DIRECTION:
Reproduce the material from the line containing "Where should I" through the line containing "point(51,170)", leaving out the pictures.

INPUT MATERIAL:
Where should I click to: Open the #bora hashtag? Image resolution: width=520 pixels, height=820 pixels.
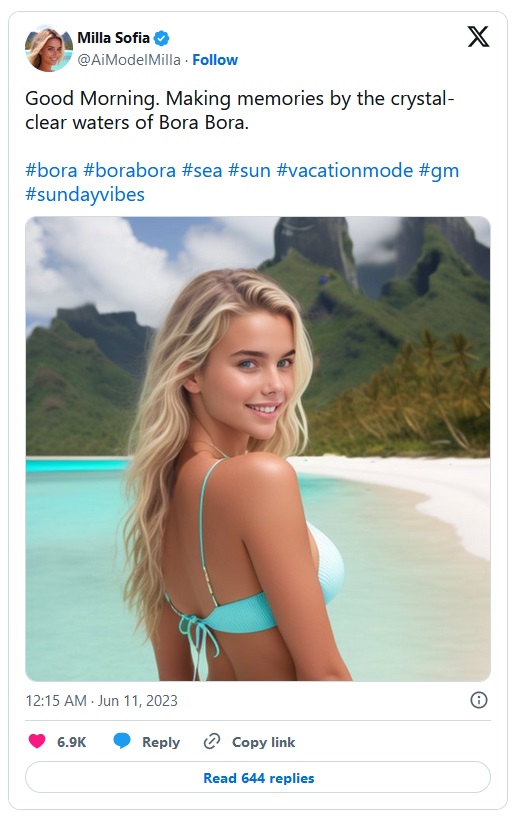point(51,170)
--
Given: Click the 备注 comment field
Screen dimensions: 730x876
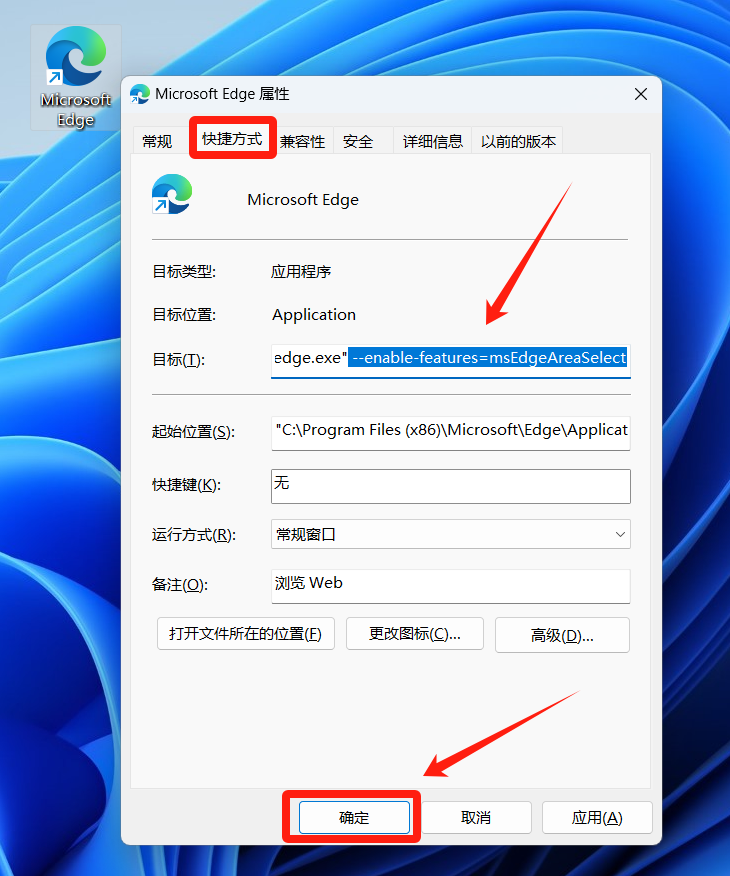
---
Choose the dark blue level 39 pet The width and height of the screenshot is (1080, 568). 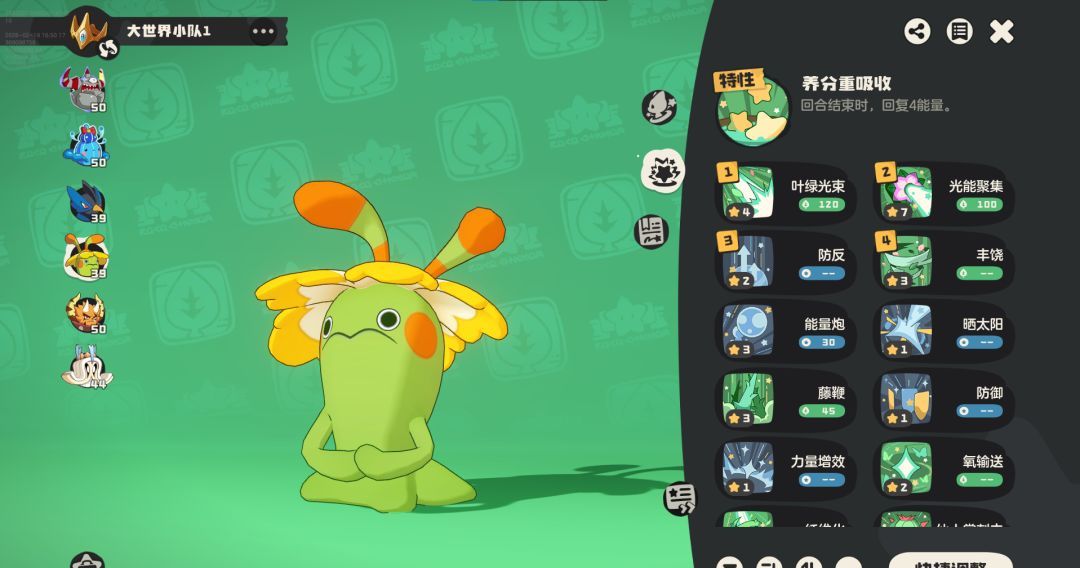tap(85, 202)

REPLY:
Where should I click to: Open the #bora hashtag? Image resolution: width=520 pixels, height=820 pixels.
point(51,170)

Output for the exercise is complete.